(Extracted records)
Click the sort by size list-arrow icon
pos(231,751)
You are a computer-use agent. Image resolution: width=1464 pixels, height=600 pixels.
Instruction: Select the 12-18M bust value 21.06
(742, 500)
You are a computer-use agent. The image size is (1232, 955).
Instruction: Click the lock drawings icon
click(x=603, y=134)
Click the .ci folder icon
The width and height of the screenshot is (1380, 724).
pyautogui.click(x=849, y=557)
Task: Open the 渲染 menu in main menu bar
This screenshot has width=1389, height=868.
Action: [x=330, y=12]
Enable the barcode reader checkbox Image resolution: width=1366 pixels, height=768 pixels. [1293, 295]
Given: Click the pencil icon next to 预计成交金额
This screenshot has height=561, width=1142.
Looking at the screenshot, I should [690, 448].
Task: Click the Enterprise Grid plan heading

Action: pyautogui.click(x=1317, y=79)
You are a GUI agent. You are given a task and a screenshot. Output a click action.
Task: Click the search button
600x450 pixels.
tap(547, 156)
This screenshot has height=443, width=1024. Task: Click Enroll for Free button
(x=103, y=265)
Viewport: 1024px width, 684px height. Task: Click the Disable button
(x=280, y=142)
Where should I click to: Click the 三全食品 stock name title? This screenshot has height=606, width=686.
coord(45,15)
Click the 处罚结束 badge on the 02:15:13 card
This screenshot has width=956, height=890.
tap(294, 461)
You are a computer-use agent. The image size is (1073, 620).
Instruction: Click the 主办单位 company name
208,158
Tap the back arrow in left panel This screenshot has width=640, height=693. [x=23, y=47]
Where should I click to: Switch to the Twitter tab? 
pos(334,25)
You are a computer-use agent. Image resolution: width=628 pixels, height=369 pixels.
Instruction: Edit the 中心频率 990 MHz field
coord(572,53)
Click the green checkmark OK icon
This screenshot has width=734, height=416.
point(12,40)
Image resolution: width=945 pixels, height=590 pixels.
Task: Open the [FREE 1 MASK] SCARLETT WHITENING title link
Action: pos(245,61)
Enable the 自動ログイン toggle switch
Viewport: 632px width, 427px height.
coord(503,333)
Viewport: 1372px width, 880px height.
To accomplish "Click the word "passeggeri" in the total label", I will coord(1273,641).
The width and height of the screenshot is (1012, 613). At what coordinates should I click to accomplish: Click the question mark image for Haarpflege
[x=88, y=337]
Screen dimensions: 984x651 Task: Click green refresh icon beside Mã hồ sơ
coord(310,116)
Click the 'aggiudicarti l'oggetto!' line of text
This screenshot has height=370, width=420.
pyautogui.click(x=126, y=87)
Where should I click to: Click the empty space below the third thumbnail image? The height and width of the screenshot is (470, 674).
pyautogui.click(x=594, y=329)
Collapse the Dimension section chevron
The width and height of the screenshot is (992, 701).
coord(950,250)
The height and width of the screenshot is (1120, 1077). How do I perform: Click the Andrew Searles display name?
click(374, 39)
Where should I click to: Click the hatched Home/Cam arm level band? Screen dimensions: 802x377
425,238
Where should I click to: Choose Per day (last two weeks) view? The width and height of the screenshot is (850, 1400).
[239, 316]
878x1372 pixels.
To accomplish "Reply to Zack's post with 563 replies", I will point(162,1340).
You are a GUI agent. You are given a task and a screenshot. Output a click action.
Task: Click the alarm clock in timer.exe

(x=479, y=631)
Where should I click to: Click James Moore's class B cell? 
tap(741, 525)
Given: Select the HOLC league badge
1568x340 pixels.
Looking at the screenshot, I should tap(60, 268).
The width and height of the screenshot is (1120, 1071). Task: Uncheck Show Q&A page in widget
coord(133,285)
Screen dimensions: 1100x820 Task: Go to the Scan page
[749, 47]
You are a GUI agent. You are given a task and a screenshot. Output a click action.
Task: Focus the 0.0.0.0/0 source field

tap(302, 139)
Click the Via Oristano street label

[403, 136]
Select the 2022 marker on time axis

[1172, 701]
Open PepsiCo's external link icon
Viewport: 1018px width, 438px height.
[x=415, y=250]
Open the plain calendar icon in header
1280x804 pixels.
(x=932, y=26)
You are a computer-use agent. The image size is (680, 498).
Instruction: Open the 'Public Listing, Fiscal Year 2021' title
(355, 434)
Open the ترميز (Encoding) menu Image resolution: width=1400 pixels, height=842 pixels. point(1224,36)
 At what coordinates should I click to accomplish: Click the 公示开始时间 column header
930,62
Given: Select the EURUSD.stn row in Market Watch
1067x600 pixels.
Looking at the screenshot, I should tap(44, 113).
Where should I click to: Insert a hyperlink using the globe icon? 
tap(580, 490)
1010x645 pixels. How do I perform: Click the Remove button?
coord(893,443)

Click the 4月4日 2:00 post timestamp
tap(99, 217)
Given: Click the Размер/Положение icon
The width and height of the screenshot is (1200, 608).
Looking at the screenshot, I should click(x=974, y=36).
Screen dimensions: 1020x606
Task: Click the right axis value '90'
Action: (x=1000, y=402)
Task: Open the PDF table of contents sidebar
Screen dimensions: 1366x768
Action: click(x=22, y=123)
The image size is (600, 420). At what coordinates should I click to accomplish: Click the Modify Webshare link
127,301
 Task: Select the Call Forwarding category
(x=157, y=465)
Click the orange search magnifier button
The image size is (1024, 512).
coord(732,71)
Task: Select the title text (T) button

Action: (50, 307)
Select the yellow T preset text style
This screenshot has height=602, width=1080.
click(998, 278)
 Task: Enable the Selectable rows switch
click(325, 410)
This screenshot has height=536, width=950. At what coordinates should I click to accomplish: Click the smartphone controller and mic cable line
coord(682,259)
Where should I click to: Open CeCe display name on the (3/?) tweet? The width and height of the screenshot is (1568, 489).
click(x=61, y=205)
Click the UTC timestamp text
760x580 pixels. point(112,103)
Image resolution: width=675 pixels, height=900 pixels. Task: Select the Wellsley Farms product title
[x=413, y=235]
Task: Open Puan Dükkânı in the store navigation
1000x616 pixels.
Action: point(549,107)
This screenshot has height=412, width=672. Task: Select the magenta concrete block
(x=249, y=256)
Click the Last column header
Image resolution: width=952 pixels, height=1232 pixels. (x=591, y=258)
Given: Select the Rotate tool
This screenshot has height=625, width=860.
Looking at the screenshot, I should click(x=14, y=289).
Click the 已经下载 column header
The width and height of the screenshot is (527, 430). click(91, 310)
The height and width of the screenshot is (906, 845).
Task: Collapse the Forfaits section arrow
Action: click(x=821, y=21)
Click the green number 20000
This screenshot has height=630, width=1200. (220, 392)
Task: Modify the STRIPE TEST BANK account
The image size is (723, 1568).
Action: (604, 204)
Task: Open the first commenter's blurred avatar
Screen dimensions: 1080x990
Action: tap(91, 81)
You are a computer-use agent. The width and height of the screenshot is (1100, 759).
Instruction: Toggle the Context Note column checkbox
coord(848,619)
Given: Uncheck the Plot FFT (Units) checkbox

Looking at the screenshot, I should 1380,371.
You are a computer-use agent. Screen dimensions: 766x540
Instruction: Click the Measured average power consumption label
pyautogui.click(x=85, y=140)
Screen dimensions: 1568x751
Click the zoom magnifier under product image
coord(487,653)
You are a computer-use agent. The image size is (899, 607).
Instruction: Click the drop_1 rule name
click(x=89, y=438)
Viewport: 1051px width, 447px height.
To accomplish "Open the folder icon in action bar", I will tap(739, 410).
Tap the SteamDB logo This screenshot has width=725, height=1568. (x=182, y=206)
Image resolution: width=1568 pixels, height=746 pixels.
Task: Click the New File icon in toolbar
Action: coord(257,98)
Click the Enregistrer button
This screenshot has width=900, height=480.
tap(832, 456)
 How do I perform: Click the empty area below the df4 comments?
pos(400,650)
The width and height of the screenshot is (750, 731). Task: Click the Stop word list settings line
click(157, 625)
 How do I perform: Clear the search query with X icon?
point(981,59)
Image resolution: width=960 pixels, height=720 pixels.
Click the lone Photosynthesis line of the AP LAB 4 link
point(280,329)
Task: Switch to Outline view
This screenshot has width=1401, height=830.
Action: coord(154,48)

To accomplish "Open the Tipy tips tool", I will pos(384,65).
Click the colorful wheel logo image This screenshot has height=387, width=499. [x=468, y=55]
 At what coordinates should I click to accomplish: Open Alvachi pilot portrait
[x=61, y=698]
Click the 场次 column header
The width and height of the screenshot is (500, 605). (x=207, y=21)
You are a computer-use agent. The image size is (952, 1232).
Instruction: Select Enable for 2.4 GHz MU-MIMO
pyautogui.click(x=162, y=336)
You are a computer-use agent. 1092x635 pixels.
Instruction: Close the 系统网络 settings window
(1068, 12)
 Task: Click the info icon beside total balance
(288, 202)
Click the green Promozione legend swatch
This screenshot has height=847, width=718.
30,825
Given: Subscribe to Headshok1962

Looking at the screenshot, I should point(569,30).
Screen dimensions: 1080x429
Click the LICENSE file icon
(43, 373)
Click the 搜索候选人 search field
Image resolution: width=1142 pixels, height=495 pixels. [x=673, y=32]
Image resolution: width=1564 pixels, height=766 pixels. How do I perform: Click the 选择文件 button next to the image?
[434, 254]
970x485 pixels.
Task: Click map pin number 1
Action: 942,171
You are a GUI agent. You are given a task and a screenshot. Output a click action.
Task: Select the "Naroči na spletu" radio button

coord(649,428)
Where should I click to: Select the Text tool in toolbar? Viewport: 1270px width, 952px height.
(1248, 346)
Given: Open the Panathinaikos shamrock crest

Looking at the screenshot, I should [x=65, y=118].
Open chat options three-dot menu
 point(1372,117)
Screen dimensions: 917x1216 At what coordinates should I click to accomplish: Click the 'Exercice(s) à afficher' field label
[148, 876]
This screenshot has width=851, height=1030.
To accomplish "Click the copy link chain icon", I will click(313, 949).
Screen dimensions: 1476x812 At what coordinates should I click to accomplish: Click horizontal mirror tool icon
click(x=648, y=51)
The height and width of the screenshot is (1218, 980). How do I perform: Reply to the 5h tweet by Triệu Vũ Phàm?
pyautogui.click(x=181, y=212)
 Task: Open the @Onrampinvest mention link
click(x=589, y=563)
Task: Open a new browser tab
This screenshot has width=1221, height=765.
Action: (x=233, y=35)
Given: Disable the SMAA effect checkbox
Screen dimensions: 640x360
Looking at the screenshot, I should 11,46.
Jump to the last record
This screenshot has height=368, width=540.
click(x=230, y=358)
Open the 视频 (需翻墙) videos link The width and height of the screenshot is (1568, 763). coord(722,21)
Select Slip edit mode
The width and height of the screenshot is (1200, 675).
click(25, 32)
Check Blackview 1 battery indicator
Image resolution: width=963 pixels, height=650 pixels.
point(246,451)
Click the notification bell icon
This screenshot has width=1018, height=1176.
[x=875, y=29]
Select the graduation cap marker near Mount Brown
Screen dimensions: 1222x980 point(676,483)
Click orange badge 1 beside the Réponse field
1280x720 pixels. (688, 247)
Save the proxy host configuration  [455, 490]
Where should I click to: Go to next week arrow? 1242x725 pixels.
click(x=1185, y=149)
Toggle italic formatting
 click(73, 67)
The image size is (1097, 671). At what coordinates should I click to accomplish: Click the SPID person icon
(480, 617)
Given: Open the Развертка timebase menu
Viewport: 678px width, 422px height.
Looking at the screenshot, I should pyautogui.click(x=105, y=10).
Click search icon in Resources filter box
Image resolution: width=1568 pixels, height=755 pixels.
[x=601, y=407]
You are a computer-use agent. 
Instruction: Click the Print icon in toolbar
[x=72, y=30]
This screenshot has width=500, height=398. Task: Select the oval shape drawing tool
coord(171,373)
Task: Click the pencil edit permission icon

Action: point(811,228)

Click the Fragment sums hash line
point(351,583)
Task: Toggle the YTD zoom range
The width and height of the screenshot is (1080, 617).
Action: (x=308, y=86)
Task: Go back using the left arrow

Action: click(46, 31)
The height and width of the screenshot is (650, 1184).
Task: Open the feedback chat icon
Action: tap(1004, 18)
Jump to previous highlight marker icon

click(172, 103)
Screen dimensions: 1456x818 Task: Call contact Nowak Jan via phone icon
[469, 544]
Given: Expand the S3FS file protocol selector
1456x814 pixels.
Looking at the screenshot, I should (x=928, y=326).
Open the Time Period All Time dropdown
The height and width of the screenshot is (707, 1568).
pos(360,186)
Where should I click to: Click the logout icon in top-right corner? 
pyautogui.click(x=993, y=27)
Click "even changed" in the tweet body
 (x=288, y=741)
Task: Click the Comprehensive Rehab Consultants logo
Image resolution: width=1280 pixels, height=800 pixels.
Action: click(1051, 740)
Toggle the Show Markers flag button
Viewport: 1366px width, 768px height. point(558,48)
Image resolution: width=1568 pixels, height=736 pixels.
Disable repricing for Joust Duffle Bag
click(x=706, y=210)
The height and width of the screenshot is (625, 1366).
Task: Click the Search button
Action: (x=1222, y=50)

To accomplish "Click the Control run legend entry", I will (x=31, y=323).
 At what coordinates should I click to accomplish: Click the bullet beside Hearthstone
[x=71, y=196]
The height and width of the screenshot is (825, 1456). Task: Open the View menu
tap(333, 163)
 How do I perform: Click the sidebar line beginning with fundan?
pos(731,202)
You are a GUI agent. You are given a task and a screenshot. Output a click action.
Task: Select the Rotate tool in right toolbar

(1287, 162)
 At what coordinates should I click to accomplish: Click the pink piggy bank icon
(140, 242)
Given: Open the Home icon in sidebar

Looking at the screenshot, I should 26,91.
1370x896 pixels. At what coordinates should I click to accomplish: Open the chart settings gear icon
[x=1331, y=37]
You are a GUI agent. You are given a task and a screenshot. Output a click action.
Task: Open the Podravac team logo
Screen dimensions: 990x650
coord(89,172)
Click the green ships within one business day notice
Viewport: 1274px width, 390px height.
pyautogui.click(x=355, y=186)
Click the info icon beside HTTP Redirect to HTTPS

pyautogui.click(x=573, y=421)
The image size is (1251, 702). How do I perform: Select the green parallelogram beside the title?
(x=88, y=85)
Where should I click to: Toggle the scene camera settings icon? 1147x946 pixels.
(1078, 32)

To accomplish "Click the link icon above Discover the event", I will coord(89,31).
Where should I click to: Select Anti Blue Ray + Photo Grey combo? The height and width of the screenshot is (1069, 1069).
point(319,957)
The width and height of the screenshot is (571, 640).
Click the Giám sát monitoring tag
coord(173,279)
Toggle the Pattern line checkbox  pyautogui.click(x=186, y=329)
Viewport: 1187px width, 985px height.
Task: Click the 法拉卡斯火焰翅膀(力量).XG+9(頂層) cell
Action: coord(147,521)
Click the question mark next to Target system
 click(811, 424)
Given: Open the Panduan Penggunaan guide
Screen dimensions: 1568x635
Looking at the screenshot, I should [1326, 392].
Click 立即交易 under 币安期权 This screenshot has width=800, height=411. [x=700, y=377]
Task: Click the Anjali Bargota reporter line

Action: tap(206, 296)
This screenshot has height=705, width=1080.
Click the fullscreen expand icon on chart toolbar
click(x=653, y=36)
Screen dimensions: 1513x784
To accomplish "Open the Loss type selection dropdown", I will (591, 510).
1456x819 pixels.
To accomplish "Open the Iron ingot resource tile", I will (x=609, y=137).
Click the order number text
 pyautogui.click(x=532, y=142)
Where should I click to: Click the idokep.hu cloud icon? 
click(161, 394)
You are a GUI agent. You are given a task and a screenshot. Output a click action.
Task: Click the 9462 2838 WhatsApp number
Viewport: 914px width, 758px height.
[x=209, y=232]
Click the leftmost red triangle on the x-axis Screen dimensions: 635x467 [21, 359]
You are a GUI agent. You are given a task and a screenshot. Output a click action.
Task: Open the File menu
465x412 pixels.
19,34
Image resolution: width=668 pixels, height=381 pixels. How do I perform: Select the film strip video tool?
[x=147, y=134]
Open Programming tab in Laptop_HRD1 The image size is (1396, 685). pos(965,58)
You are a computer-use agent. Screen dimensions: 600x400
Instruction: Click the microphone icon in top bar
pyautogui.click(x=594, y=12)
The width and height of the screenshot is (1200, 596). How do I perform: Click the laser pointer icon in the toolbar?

→ WORK ITEM
Working from the data above, extract solely the lines from the one containing "Click the zoom magnifier under product image" through the one containing "Click the colorful", exactly as they appear, both included.

→ RESULT
Click the zoom magnifier under product image
coord(487,653)
You are a computer-use agent. The image size is (899, 607).
Instruction: Click the drop_1 rule name
click(x=89, y=438)
Viewport: 1051px width, 447px height.
To accomplish "Open the folder icon in action bar", I will tap(739, 410).
Tap the SteamDB logo This screenshot has width=725, height=1568. (x=182, y=206)
Image resolution: width=1568 pixels, height=746 pixels.
Task: Click the New File icon in toolbar
Action: coord(257,98)
Click the Enregistrer button
This screenshot has width=900, height=480.
tap(832, 456)
 How do I perform: Click the empty area below the df4 comments?
pos(400,650)
The width and height of the screenshot is (750, 731). Task: Click the Stop word list settings line
click(157, 625)
 How do I perform: Clear the search query with X icon?
point(981,59)
Image resolution: width=960 pixels, height=720 pixels.
Click the lone Photosynthesis line of the AP LAB 4 link
point(280,329)
Task: Switch to Outline view
This screenshot has width=1401, height=830.
Action: coord(154,48)

To accomplish "Open the Tipy tips tool", I will pos(384,65).
Click the colorful wheel logo image This screenshot has height=387, width=499. [x=468, y=55]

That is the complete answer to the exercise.